Dirichlet regression

stemangiola · December 13, 2017, 7:49am

Hello Community,

I am trying to find a way to implement a Dirichlet regression in stan.

My problem is a multiple version of a beta regression (that didn’t work when the information content of the data is low, being a 2 levels hierarchical model, Regression of proportions)

I went through some material

but I could not implement anything concrete yet

Could someone give a dummy possible model as example, or point to some more clear direction?

Thanks a lot.

stemangiola · December 13, 2017, 9:05pm

A resource I am finding helpful: http://epub.wu.ac.at/4077/1/Report125.pdf

I found this discussion of Bob some time ago that also tries to deal with a hierarchical dirichlet regression.

https://groups.google.com/forum/#!topic/stan-users/3Gh1qvfoogY

In particular deals with the intercept/angular coefficients as such:

 parameters {
     vector[C] coef;
     real<lower=0> prior_count;
   }
   model {
     vector<lower=0>[N] alphavec;
     alphavec <- prior_count * softmax(xm * coef);
     prior_count ~ exp(1);
     ...
   }

If I understand well:

shouldn’t coef be a matrix (number_of_covariates / number_of_components_of_the_dirichlet)?
If we softmax, then coef would not need to be a constrained variable to avoid indeterminability?

For example if I have two time points where nothing has changed

T0: Dirichlet(softmax([2, 2, 2, 2, 2) * 40)
T1: Dirichlet(softmax([2 + 1 * coef[1], 2+ 1 * coef[2], 2+ 1 * coef[3], 2+ 1 * coef[4], 2+ 1 * coef[5]) * 40)

Then coef could be any (single) number and will be unconstrained. Is this correct? Would a 0 centered prior be enough?

Shouldn’t a logit link function be used on xm * coef , similarly to the beta regression?

Thanks a lot!

stemangiola · December 14, 2017, 2:52am

I might be able eventually to answer my own question, hopefully.

But I leave here some working notes for discussion.
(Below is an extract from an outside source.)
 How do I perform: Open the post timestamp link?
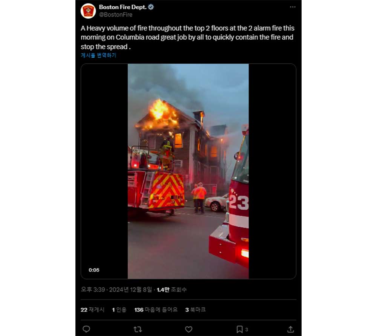pos(116,290)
I created a generative process to simulate my probabilities from a dirichlet regression. To solve the indeterminability of angular coefficients I constrained them to be a simplex multiplied by a positive real number

# DIRICHLET

n_samples = 500

## from http://tr.im/hH5A
logsumexp <- function (x) {
	y = max(x)
	y + log(sum(exp(x - y)))
}
softmax <- function (x) {
	exp(x - logsumexp(x))
}
set.seed(123)

phi <- 40;
x <- runif(n_samples);
props <- matrix(rep(NA, n_samples*2), ncol=2);

X = model.matrix(~cov , data = data.frame(cov=x))

coef_ang = c(0.95, 0.05)
kappa = 5
beta = matrix(c(1, 5, coef_ang*kappa), ncol=2, byrow=T)
	
y_hat = X %*% beta
for (n in 1:n_samples)  y_hat[n,] =  softmax( y_hat[n,])
for (n in 1:n_samples) props[n,] = rdirichlet(1,y_hat[n,] * phi)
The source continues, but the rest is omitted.